* _WHAT THE EXERCISE ASKS_
Return the records word for word, starting with the line that contains "Describe the element" and going on through the end of the records, and leave the pictures out.

* _MATERIAL FOR THIS EXERCISE_
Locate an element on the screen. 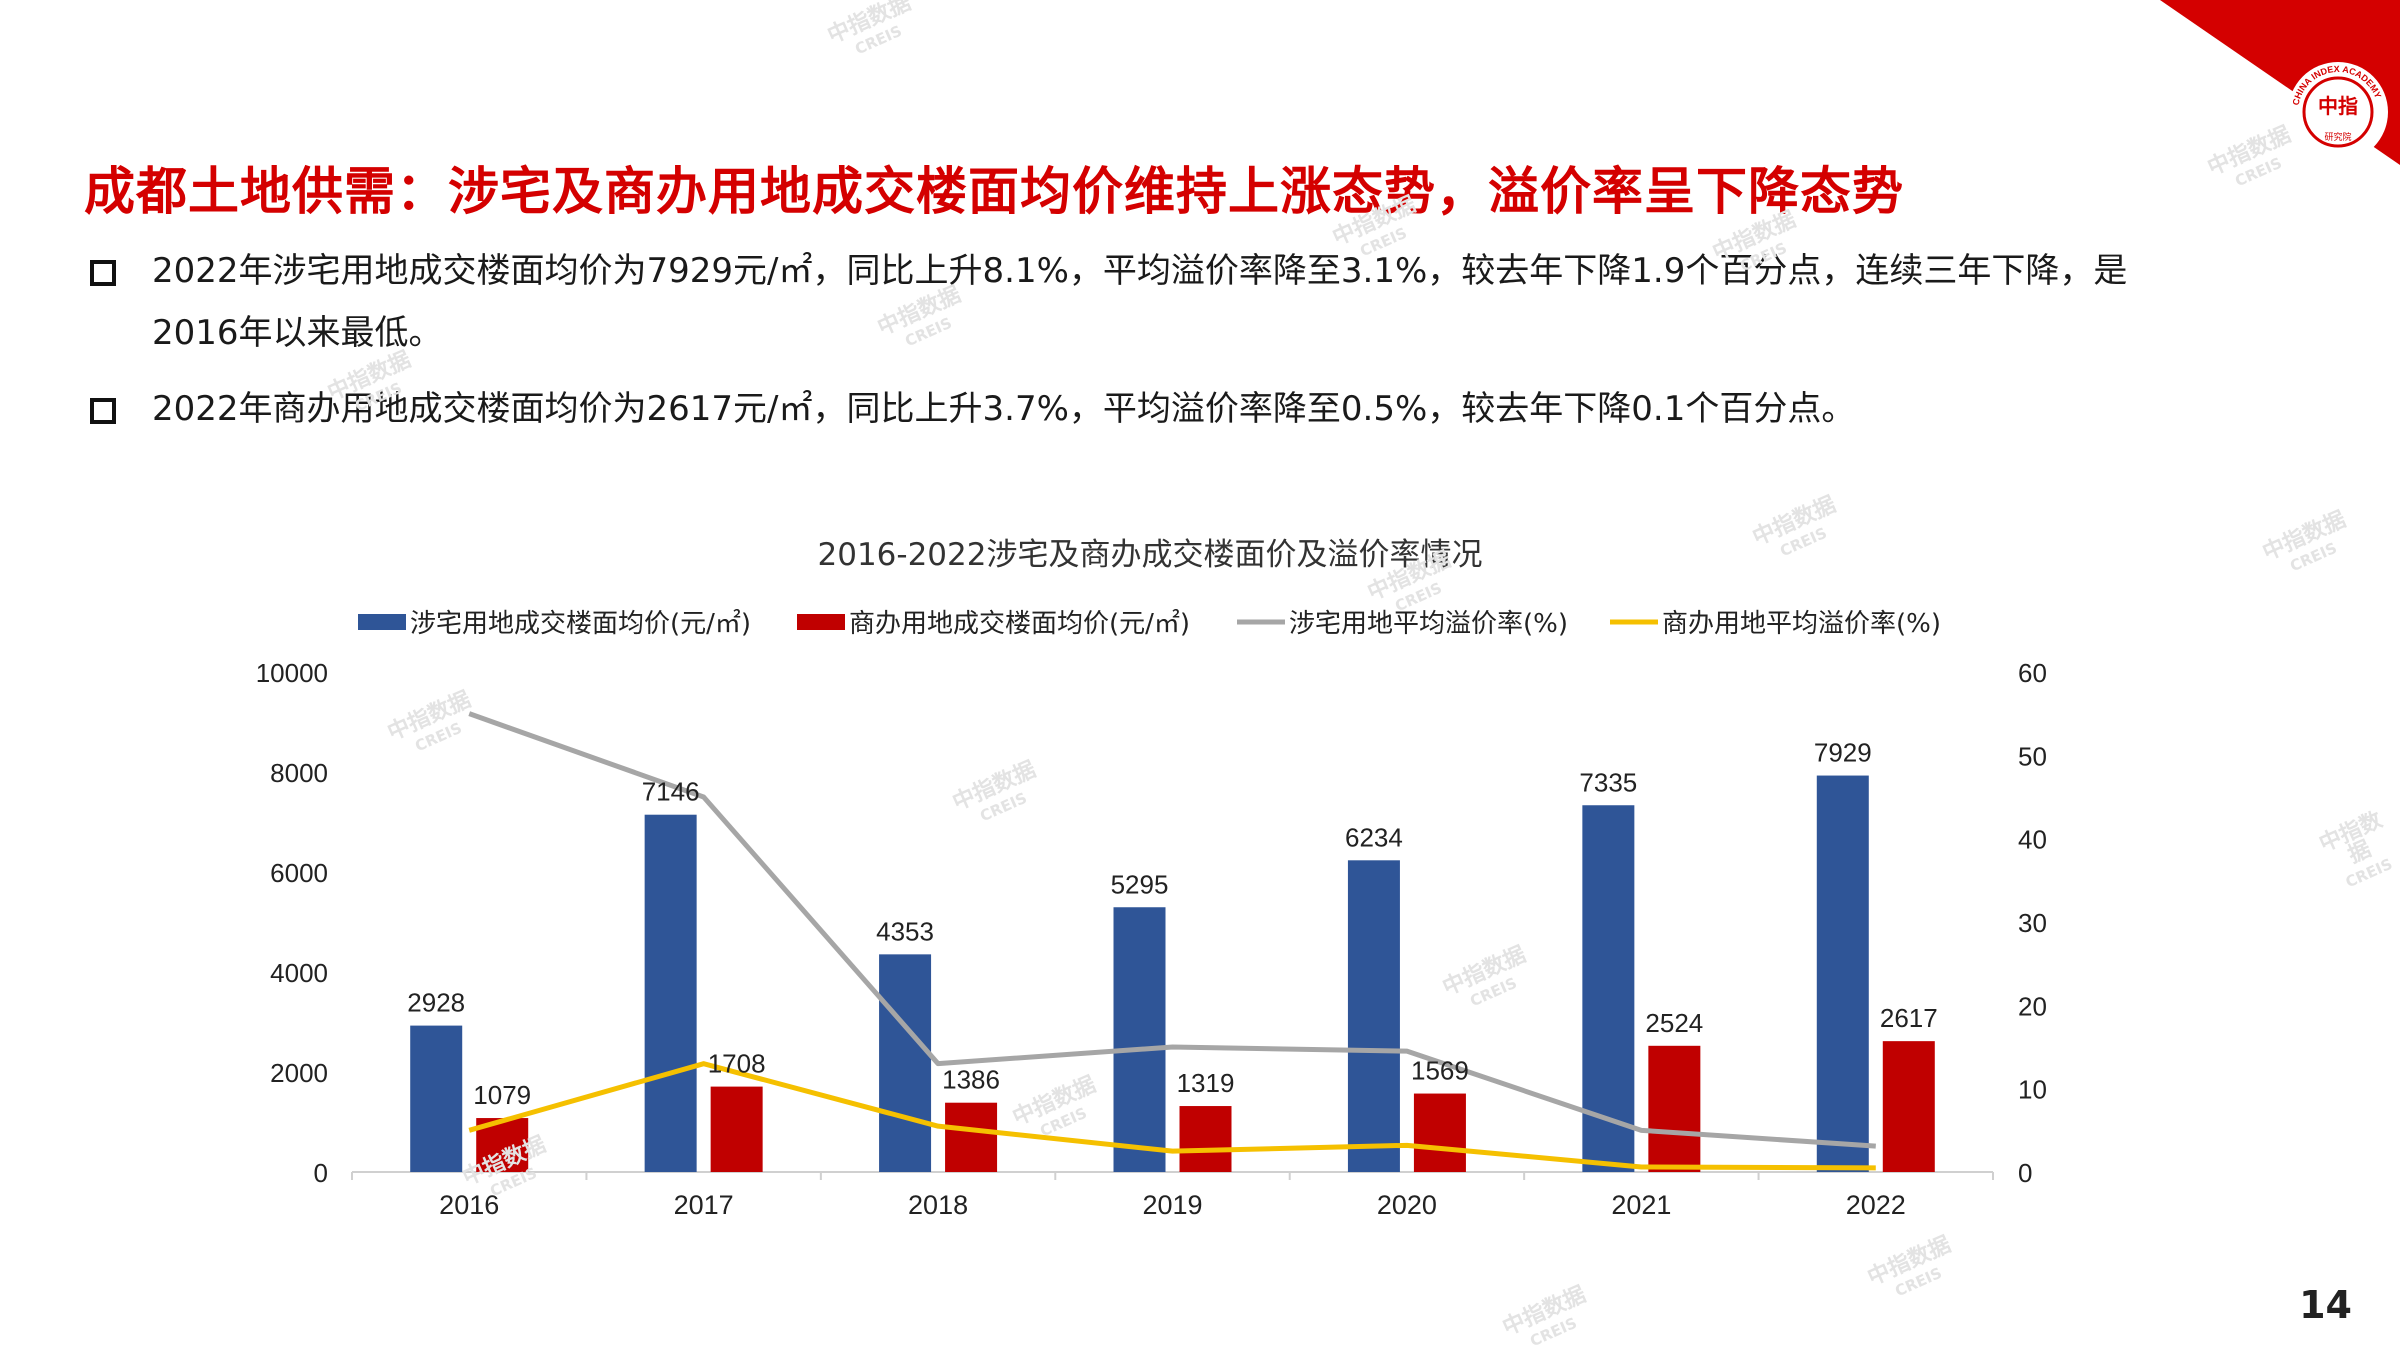  y-right-tick-label: 10 is located at coordinates (2032, 1090).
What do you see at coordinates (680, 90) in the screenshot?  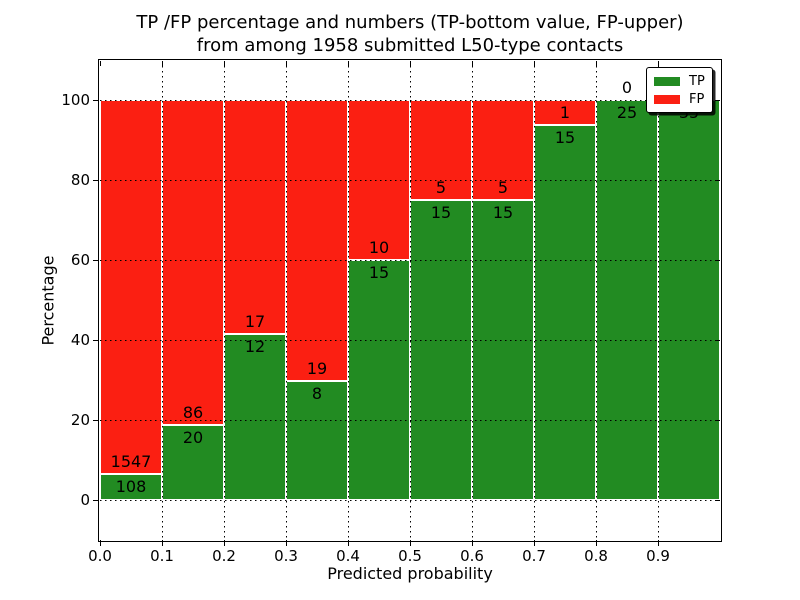 I see `legend: TP FP` at bounding box center [680, 90].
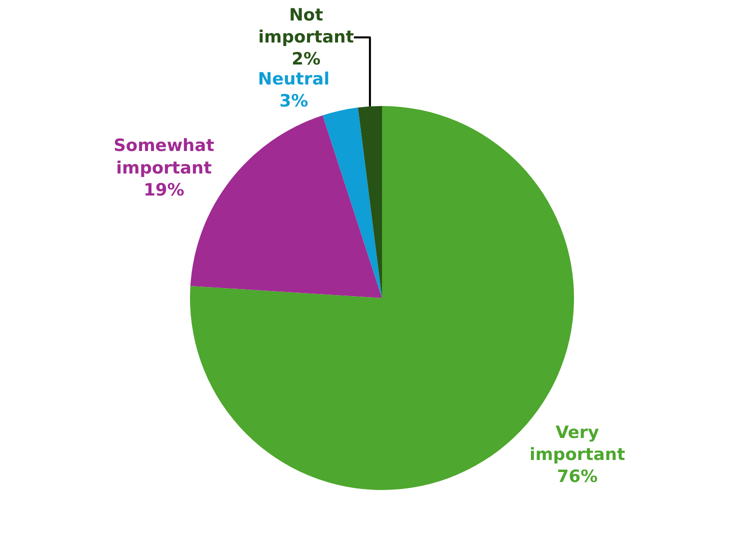  What do you see at coordinates (578, 444) in the screenshot?
I see `slice-label: Very important` at bounding box center [578, 444].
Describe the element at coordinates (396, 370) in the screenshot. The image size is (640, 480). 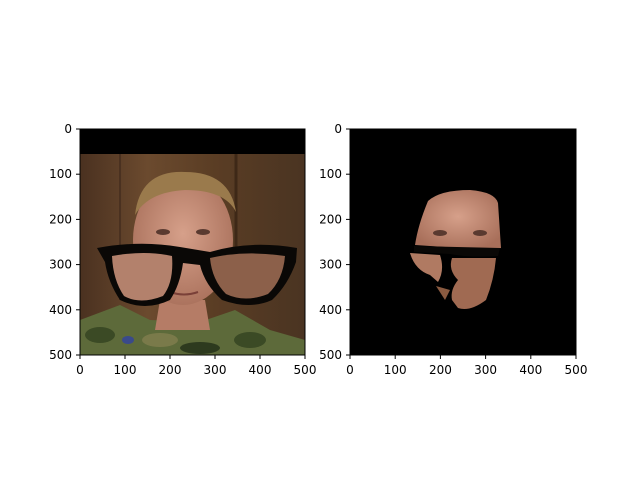
I see `right-panel-xtick-label: 100` at that location.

* _RESULT OF THE TASK_
Describe the element at coordinates (396, 370) in the screenshot. The image size is (640, 480). 
I see `right-panel-xtick-label: 100` at that location.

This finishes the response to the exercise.